SharePoint 2007 - It's finally all coming together!
I remember in the very early days of .NET they had a cool demo of how to build a portal in ASP.NET, this was called "I Buy Spy" from what I understood went on to be DOTNETNUKE, I was excited about the concept of configurable content within the portal, it had all the right concepts, adding tabs, little widgets you could configure etc... These were really just Web Controls (ASCX) or Server Controls (compiled DLL's). My third version of "The Chaos Filter" used this concept extensively.
Then with ASP.NET 2.0, they introduced the concept of WebParts, this was nice however you had to build up a set of scaffolding and use the provider model to use these within your site (at least as pure web parts). Not terribly difficult but it limited your deployed options. At the time SharePoint 2003 had something called "WebParts" as well, extremely similar in both appearance and function, however these "WebParts" were not the same thing as those created with ASP.NET 2.0. Very disappointing (and confusing), SharePoint 2003 web parts actually came out first, and I assume that Microsoft kept the name since it seems to fit this concept so well and the intent with ASP.NET 2.0 web parts was that they would work with SharePoint 2007.
Version 3.0 of the product really defined and flushed out the data model and workflow engine however, I just wasn't very happy with the presentation layer in ASP.NET 1.1 using the ASCX's and custom controls.
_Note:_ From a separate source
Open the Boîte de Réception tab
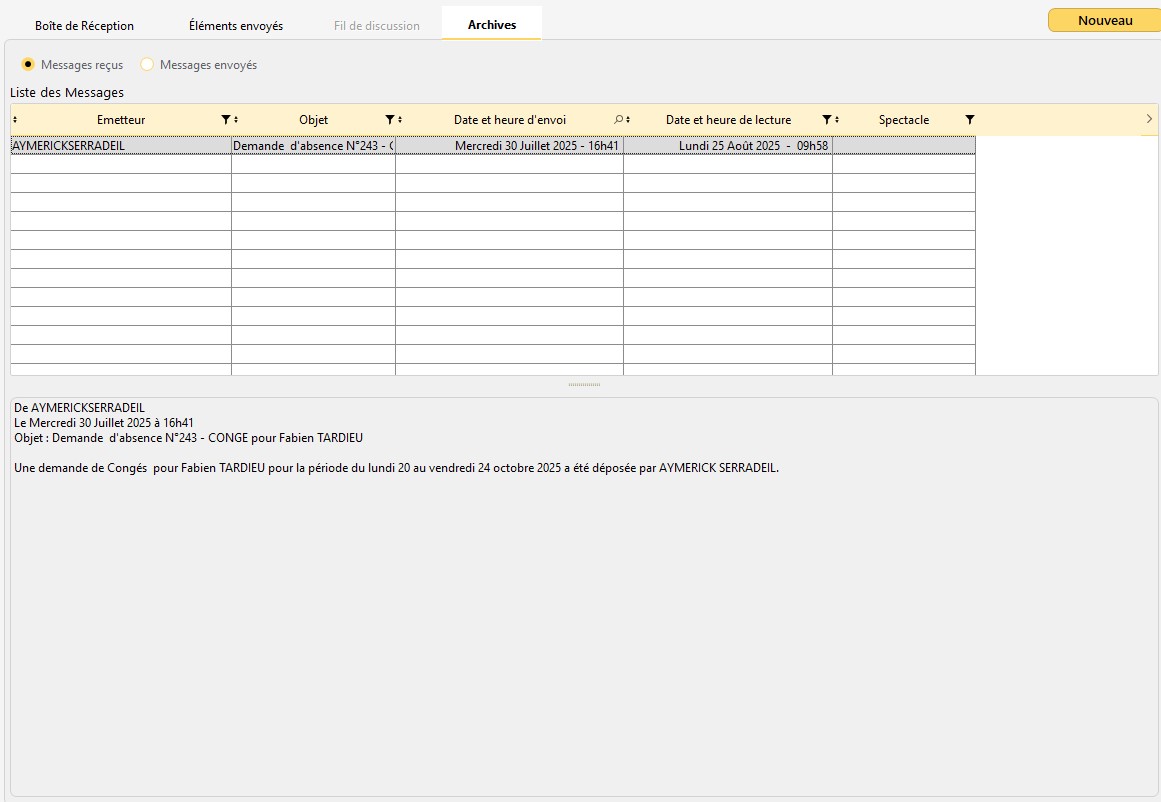Screen dimensions: 1161x802 [x=84, y=26]
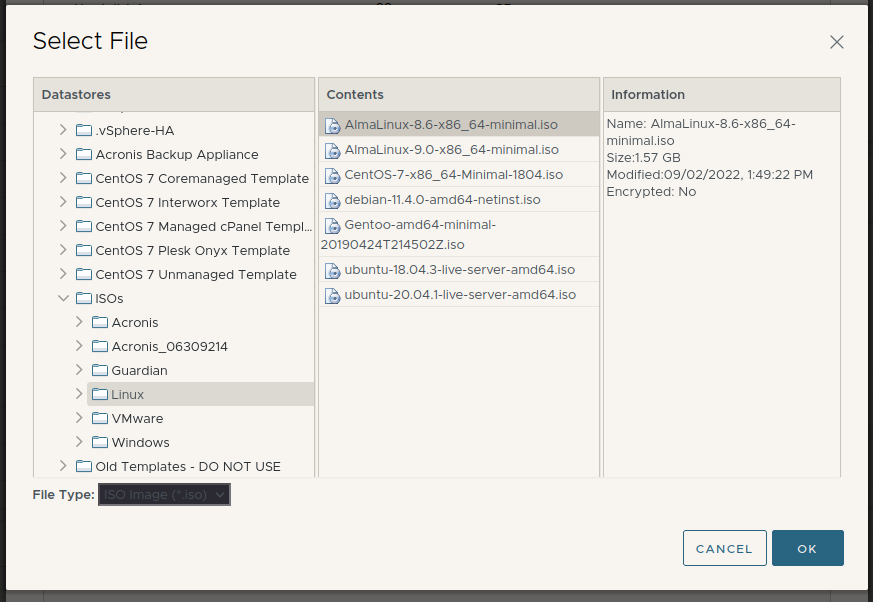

With the introduction of the ASP.NET 2.0 I started on version 4.0 of "The Chaos Filter", this time I focused on an architecture that was built from the ground-up to use web parts and leverage the existing data model and workflow concepts that make the Chaos Filter unique. This architecture relied heavily on code generation from a product called CodeSmith, templates where created to not only create a simple DAL that mapped to tables in the database, but it also created two web parts (master/detail) for each tables. This obviously doesn't mean that you can generate 100% of the application, however it does mean that it can very rapidly give you web parts that work out-of-the box that you can customize. Anytime I hear "You can build your hole site in just three lines of code" my spider senses tell me to watch out! This solution is really intended to put in place the framework and plumbing that you can open up in your development environment and make it do something useful.
So here we are, SharePoint 2007 was released last November, what does this give us that we really didn't have before? We now have the ability to easily create little "chunks" of functionality in the form of "WebParts" that can be wired up to create applications. So with the data model defined in V3.0 of my product, the architecture to include code generation defined in V4.0 of my product, and a mature framework in SharePoint 2007, it's time to start figuring out how to package these concepts into something that will provide value.